Notation: $R^{\mathsf H}$ denotes the Hermitian of $R$ (the conjugate transpose) and $\overline S$ denotes the conjugate of $S$.
My motivation is that I would like to fill in my table:
So what I really need are $S$, $U$ in terms of $H$, $J$.

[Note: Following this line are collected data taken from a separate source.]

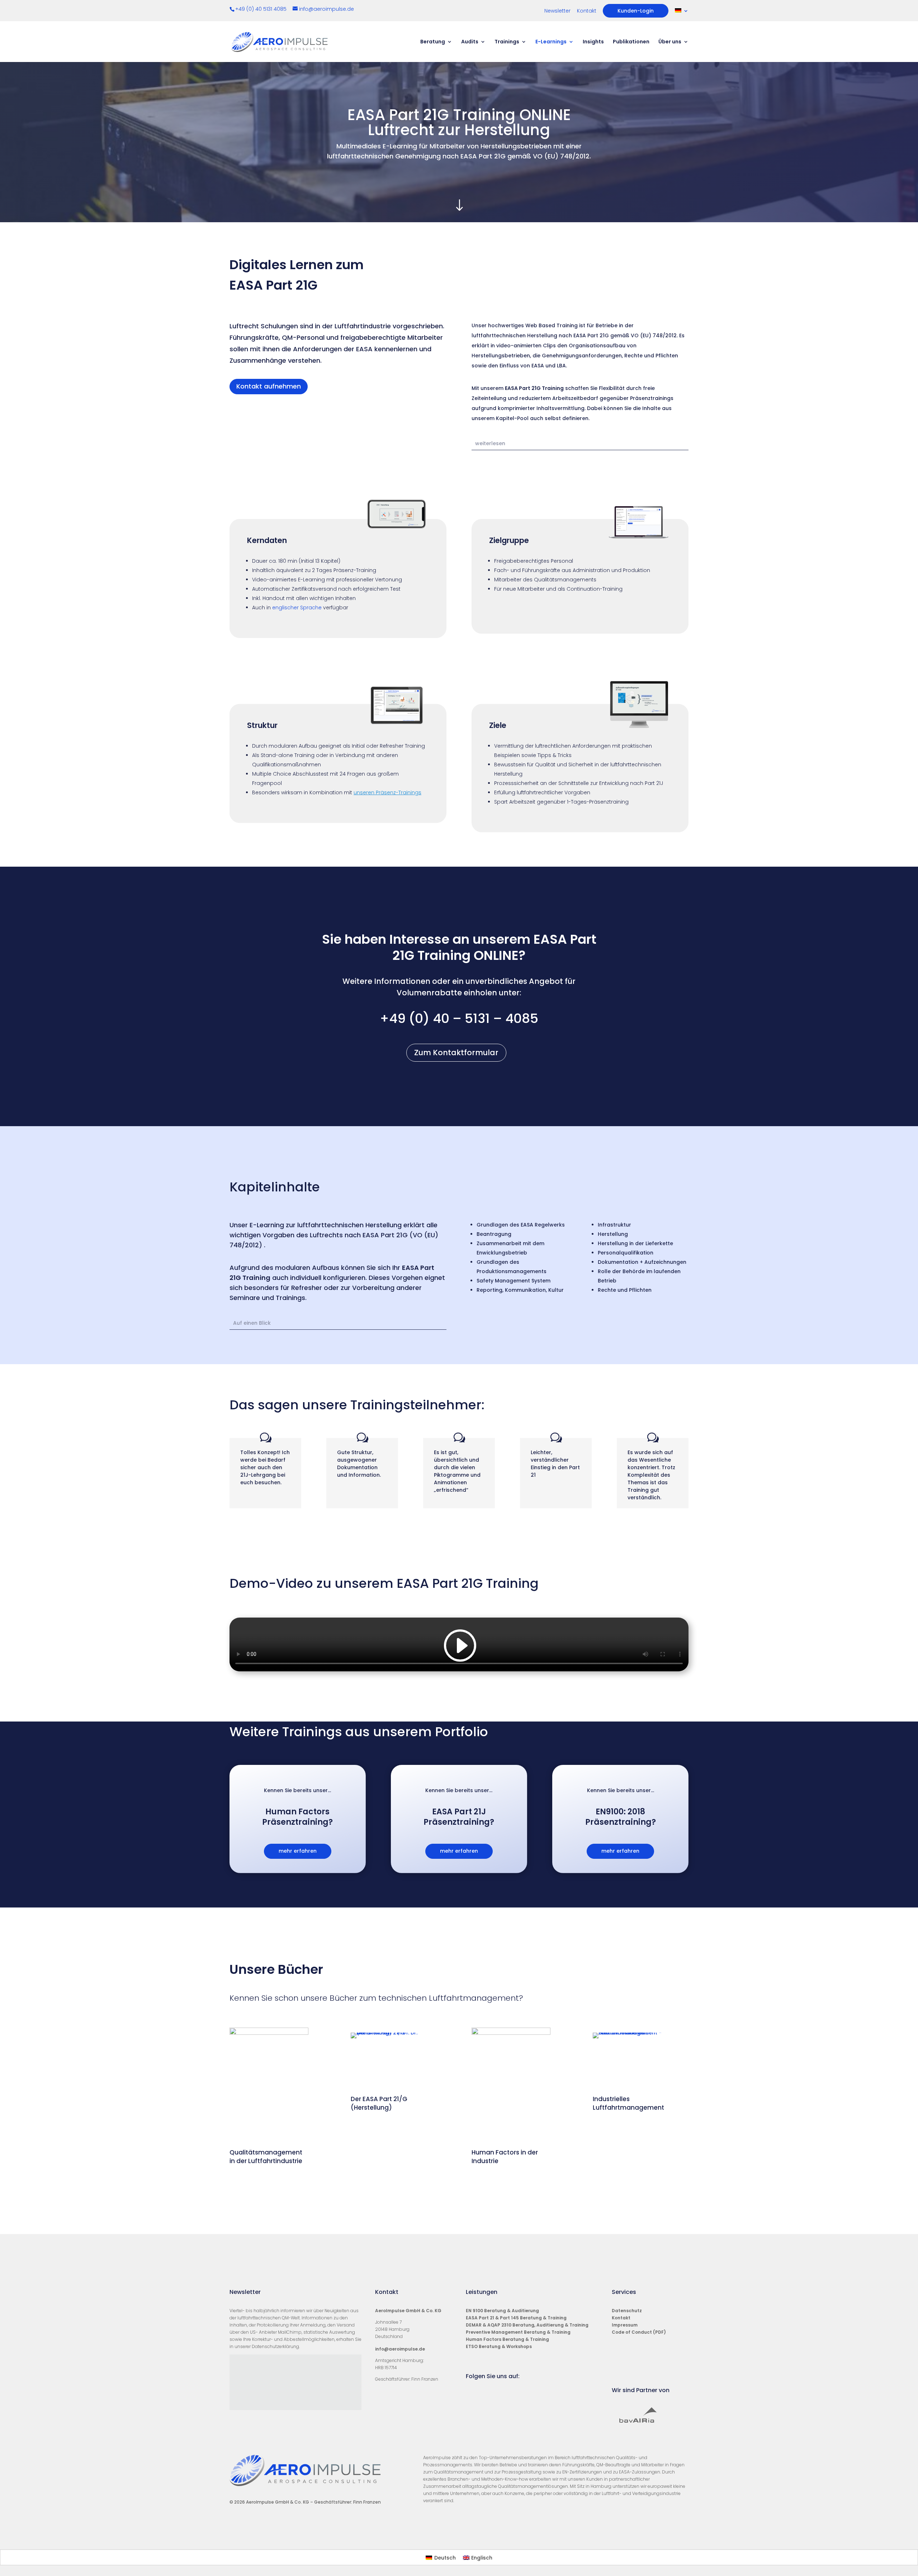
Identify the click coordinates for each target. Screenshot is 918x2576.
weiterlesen (490, 443)
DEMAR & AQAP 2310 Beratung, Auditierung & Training (527, 2325)
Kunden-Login (635, 10)
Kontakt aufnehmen (268, 386)
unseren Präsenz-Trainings (387, 792)
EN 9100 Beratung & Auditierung (502, 2311)
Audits (469, 42)
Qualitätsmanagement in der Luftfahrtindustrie (266, 2156)
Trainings (507, 42)
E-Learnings (551, 42)
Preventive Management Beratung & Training (518, 2332)
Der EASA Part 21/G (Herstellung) (379, 2103)
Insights (593, 42)
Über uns (669, 42)
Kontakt (586, 11)
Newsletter (557, 11)
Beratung (432, 42)
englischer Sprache (297, 607)
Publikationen (631, 42)
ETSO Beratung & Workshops (499, 2346)
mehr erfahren (298, 1850)
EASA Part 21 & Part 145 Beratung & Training (516, 2318)
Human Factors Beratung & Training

If $Id−\overline{R}R$ is invertible, then $(Id−\overline{R}R)^{−1}\overline{R}P=U$ and $(Id−\overline{R}R)^{−1}\overline{P}=S$. In fact, since $U$ is symmetric, $\overline{U}=U^H=RS$ and so, from $P=\overline{S}-RU$ we obtain $$ \overline{P}=S-\overline{R}\overline{U}=S-\overline{R}RS=(Id-\overline{R}R)S, $$ and so $(Id−\overline{R}R)^{−1}\overline{P}=S$. On the other hand $\overline{R}\overline{S}=U$, and so, from $P=\overline{S}-RU$ we obtain $$ \overline{R}P=\overline{R}\overline{S}-\overline{R}RU=U-\overline{R}RU=(Id-\overline{R}R)U, $$ and so $(Id−\overline{R}R)^{−1}\overline{R}P=U$.